Screenshot di Storify

Clicca su Create Story e inizia a cercare tutte le informazioni relazionate in formato testuale e iconografico su Facebook, Twitter, YouTube, Flickr, Google. A questo punto inizia la parte più dura: scegliere. Scegli nel marasma di informazioni i contenuti che vuoi che compaiano nella tua storia e trascinali sull’altra parte della pagina. Puoi connettere i frammenti tra loro con nuovi testi scritti da te, aggiungere immagini, titoli e sottotitoli. E poi se sei soddisfatto del risultato puoi condividere la tua storia, anche incrostandola nel tuo blog, se ti va.

Ma per quanto rivoluzionario, Storify non è il primo meta social network che si propone la difficile missione di far creare storie agli utenti di vari social media utilizzando frasi sconnesse, foto e video sparsi per la rete. A parte antenati antidiluviani (si fa per dire…) come l’app per Facebook Status Collage che ti permette di creare una storia incollando insieme gli status che hai pubblicato sul tuo profilo, qualcosa di simile ti permette di fare anche paper.li, una web app  molto accattivante graficamente che trasforma in un quotidiano i disordinati flussi di storie su Twitter e Facebook, purché abbiano in comune una parola chiave o un hashtag. La differenza principale, e non da poco, rispetto a Storify è che paper.li non ti permette di effettuare alcuna scelta dei contenuti che andranno a comporre il giornale. La storia si racconta da sé, in una babele di lingue e con languida dovizia di particolari, che ti piaccia o no.

paper.ly

Sulla stessa scia, ma in una direzione più narcisista, troviamo Memolane, un meta social medium per creare autobiografie invece che romanzi corali. Creare una storia su Memoline significa disegnare una timeline grafica dei tuoi contenuti postati su Facebook, Twitter, Picasa, Foursquare, MySpace. Il protagonista del racconto sei tu, i personaggi secondari gli amici e i familiari che interagiscono con te.

Memolane

Se più che uno scrittore ti senti un regista, c’è la web app Google Cosa Cerchi oggi? con cui si possono creare originali storie in video sfruttando i risultati di ricerca di Google. E con cui si possono ottenere risultati emozionanti come questo video che racconta una storia d’amore di studenti in Erasmus.
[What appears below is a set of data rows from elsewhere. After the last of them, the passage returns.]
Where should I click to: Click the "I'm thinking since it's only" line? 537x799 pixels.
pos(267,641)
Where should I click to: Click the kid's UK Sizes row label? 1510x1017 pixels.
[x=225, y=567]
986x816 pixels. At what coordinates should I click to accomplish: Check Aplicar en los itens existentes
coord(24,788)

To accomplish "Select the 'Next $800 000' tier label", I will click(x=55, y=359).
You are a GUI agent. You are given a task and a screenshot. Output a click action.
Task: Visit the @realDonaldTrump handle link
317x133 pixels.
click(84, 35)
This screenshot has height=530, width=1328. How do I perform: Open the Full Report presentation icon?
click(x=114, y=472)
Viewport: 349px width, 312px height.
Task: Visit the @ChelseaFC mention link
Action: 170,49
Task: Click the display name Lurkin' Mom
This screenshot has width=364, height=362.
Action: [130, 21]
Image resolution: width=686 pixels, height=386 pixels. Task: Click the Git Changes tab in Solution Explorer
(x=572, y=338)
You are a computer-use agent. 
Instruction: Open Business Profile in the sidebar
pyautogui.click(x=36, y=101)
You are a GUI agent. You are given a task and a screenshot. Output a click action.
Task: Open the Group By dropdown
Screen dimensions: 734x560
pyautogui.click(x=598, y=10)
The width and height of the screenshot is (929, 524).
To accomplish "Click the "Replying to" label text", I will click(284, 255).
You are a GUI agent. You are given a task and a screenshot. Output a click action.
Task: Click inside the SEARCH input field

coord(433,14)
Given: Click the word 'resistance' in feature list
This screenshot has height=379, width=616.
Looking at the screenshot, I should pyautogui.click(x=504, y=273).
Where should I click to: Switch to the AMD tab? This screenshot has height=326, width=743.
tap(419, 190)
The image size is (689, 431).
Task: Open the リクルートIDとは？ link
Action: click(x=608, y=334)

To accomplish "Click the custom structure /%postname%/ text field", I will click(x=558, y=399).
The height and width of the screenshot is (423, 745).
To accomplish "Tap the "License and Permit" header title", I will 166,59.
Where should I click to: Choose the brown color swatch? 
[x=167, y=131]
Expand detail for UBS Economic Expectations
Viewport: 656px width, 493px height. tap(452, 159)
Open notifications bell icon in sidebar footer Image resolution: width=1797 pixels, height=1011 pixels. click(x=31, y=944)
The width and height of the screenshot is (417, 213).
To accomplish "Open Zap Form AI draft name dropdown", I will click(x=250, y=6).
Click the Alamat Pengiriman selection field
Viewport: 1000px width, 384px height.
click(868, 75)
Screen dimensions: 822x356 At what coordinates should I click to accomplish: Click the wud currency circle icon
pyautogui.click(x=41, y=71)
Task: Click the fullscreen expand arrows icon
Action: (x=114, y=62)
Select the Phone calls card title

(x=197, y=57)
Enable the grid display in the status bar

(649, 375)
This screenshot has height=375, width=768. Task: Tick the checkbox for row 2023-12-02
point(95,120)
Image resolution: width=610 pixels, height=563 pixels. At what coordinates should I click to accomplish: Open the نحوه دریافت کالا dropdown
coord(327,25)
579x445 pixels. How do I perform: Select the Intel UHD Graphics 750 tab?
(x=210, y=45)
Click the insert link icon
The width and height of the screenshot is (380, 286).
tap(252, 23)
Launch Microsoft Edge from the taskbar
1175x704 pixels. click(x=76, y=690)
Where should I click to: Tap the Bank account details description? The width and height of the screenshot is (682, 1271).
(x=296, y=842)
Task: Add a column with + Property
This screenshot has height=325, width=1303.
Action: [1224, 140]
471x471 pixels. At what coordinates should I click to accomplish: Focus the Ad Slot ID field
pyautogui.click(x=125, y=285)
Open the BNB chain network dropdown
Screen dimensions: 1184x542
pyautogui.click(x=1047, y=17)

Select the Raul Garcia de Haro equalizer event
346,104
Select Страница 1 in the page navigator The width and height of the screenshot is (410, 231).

Ci sono infine altri aggregatori di storie più ibridi come Broadcastr, che potremmo paragonare a un audiolibro di racconti di autori vari.  Qui il comun denominatore è geospaziale: le storie si raccontano con file audio e si scelgono cliccando a gusto su una mappa. Purtroppo non c’è ancora nessuna storia italiana da ascoltare. Sarai tu il primo a scriverne… ops, registrarne una?